Chromatography: The Most Ancient Separation Technique

Every component in this universe is made up of matter, the basic principle which we all learned in chemistry. We also learned that every compound is a mixture of multiple elements. Starting from water to colored solutions everything is a combination of one or more elements, which is why for ages humans have always been curious to separate these compounds to study what they are made up of.

Scientists succeeded finally in separating components in the year 1855, when Friedlieb Ferdinand Runge, demonstrated a technique to separate dyes and components of chemicals using a filter paper immersed in another chemical. This was the starting of the most colorful and useful technique we today know as Chromatography

But the evolution of chromatography did not stop with Mr. Runge. In 1900 in Russia, Michael (Mikhail) Tsvet, an Italian botanist tried to separate plant pigments adapting and modifying Runge’s technique. The result he obtained was the separation of plant pigments and chlorophyll, carotenes, and xanthophylls which appeared extremely colorful filled with greens and oranges.

The term chromatography was hence coined by Tsvet and is a combination of two Greek words, ‘chroma’ means “color” and ‘graphein’ means “to write or record”. This technique typically separated components into distinct bands of color.

Definition and Principle of Chromatography

Scientifically, chromatography can be defined as the technique used for the separation of mixtures by passing it in solution or suspension through a medium in which components move at different rates.

Even though chromatography was discovered by a botanist, in the early days this technique was used by artists, to study the components of paint, their properties and to create new dyes for them.

The evolution of chromatography since then has broadened into multiple fields of science, agriculture, artistry, manufacturing, and much more with different types and mechanisms of chromatography being introduced. However, in general, chromatography works on the principle of differential adsorption partition and capillary action.

When the complex mixture such as pigments is dissolved in a fluid component (which can be a solvent or gas) called the mobile phase, it is carried upward through a system of a column, capillary tube, plate, or sheet due to capillary action.

On the column is the fixed stationary phase which is usually made up of materials like silica. The mixture travels at different rates concerning the size of its molecules. The large molecules travel slower than the small molecules.
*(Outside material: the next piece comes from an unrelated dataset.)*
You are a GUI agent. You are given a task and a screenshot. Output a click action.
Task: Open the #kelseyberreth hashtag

The differential partition between the Mobile phase and stationary phase combined with adsorption results in the separation.
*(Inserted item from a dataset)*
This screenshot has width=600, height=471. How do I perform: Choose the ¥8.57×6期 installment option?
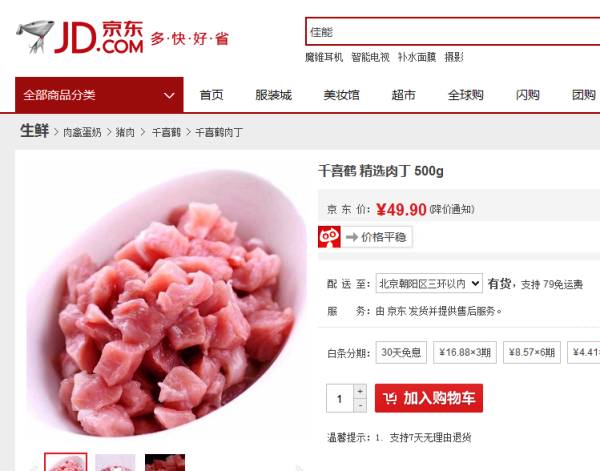pos(532,352)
Chromatography can be used as two broad categories, as a purification technique to simply purify the components and separate it, and as an analytical tool for establishing and measuring the relative proportions of analysis in a mixture.

Purification Chromatographic Techniques

They can be classified into Column chromatography, Planar chromatography, Paper chromatography, and Thin-layer chromatography(TLC).

1. Column Chromatography

Column chromatography is usually conducted to separate a single compound from a mixture of components into fractions. It works on the principle of differential adsorption, which signifies the process of separation of substituents based on the interaction of the adsorbate with the adsorbent.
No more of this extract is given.